Au Feu ! (Gori vatra) de Pjer Žalica - 2003
Une comédie beaucoup plus finaude que ce qu'on pourrait attendre, qui fait qu'on se retrouve bien content au final. Sur le papier, on doute un peu : juste après la guerre en Yougo, les tensions entre communautés sont encore à plaies ouvertes. La venue de Bill Clinton dans un petit village bosniaque est annoncée.
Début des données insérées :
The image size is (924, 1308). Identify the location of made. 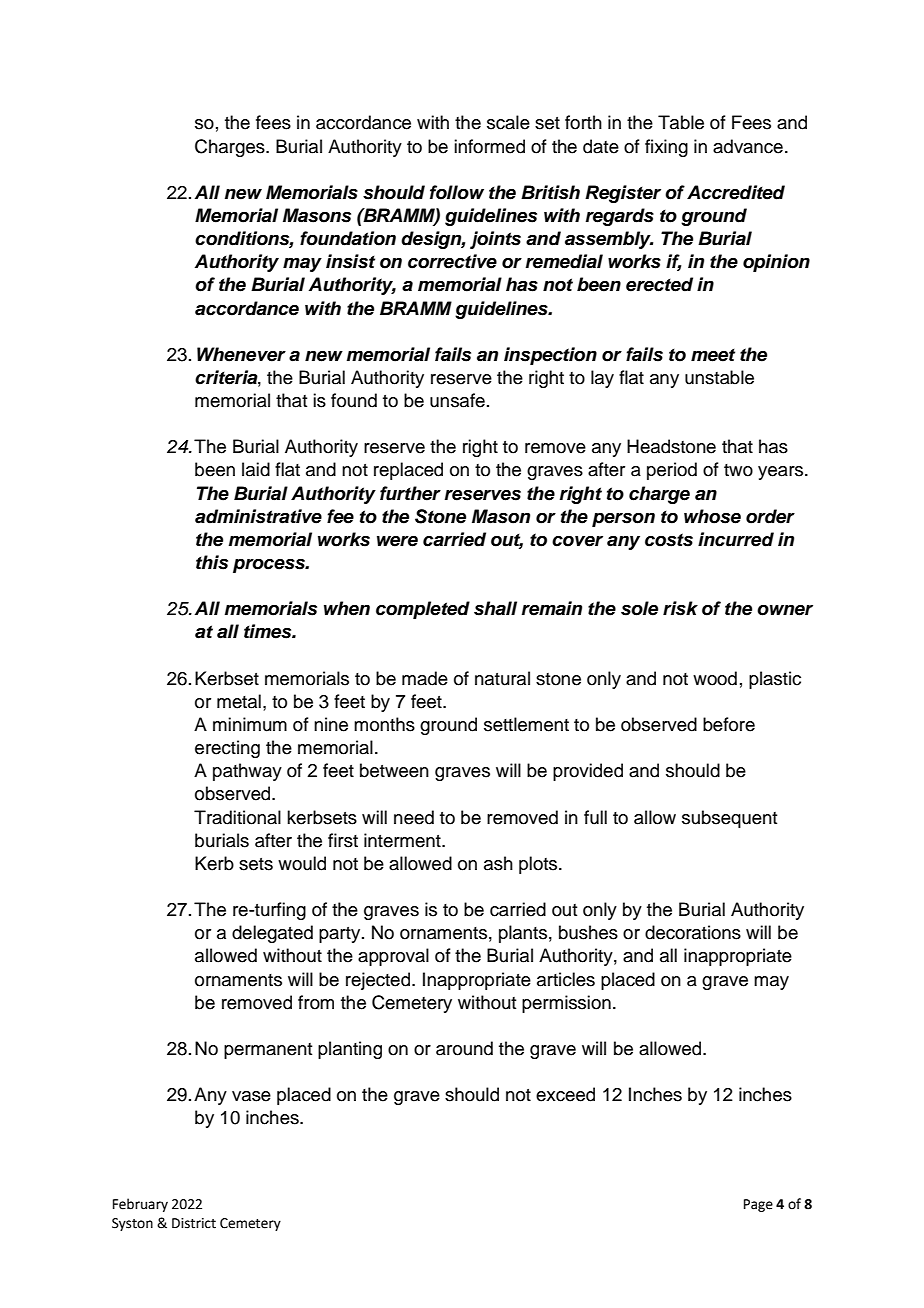
(425, 678).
L'occasion de faire semblant que tout va bien, et de faire le ménage, pour quelques instants, entre haines, rancunes et petits trafics divers. Žalica dresse un portrait bigarré de la population locale : il y a les putes grand crin, le mafieux de base qui trafique comme un dingue, le maire un peu pleutre, les flics véreux, la chanteuse de charme chargée d'un lourd passé, et surtout un petit gars pompier de son état, qui va assister à la métamorphose fragile de la petite ville. Il s'agit de faire comme si tout allait bien, organiser l'amitié avec les Serbes, faire répéter la chorale de bras-cassés (une interprétation de House of Rising sun qui fait frémir), transformer rapidement les drapeaux communistes en drapeaux américains, faire le portrait de Clinton, et surtout faire taire les fortes têtes. Et notamment un vétéran qui a perdu son fils, et qui compte bien foutre la zone dans le cortège présidentiel.
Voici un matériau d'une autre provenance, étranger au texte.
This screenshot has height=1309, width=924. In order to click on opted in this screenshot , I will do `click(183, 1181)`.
Le talent de Žalica, c'est de savoir avec finesse infiltrer la comédie par le drame. Le contexte politique choisi, chargé à l'extrême, est pourtant le théâtre d'évènements drolatiques, et la corruption, la haine, la jalousie, la mort même sont des outils de comédie. Un homme rencontre une ex-camarade de lycée, dragouille légèrement, se fait chambrer par son collègue, c'est léger en diable, et boum : la nana saute sur une mine. Il y a de la comédie italienne dans ce portrait d'un groupe contraint de se faire passer pour honnête, alors que tout, derrière le vernis, pue la tragédie ; mais aussi dans cette façon de faire rire avec l'horreur. Les personnages, caricaturaux mais bien campés par les comédiens, qui s'amusent beaucoup, ont tous cette part d'humanité pathétique qui caractérise les grands caractères italiens. Et puis, mine de rien, le message est fort : il s'agit, à travers la venue de Clinton, de faire avancer tout doucement les choses, de réconcilier les communautés, de faire se retrouver les vivants et les morts, bref de réimplanter la démocratie dans un pays divisé. Les minables entourloupes pour faire croire à la paix sont de vrais bons vecteurs de rigolade, mais c'est surtout dans les moments plus tourmentés, plus intimes, que le film surprend : ces dialogues entre un père et son fantôme de fils, le timide lien qui se crée entre un pompier bosniaque et un pompier serbe autour d'un motif trivial (des paquets de couche), et surtout ce très beau monologue, filmé avec délicatesse, d'une femme qui a vu des horreurs et qui les raconte... Le final manque un brin de folie, on aurait aimé que la comédie se déchaîne vraiment, et fasse table rase une bonne fois pour toutes ; mais rien que pour l'effort de Žalica de parler de choses graves tout en faisant rire, et sans occulter le drame, on applaudit ce petit grand film.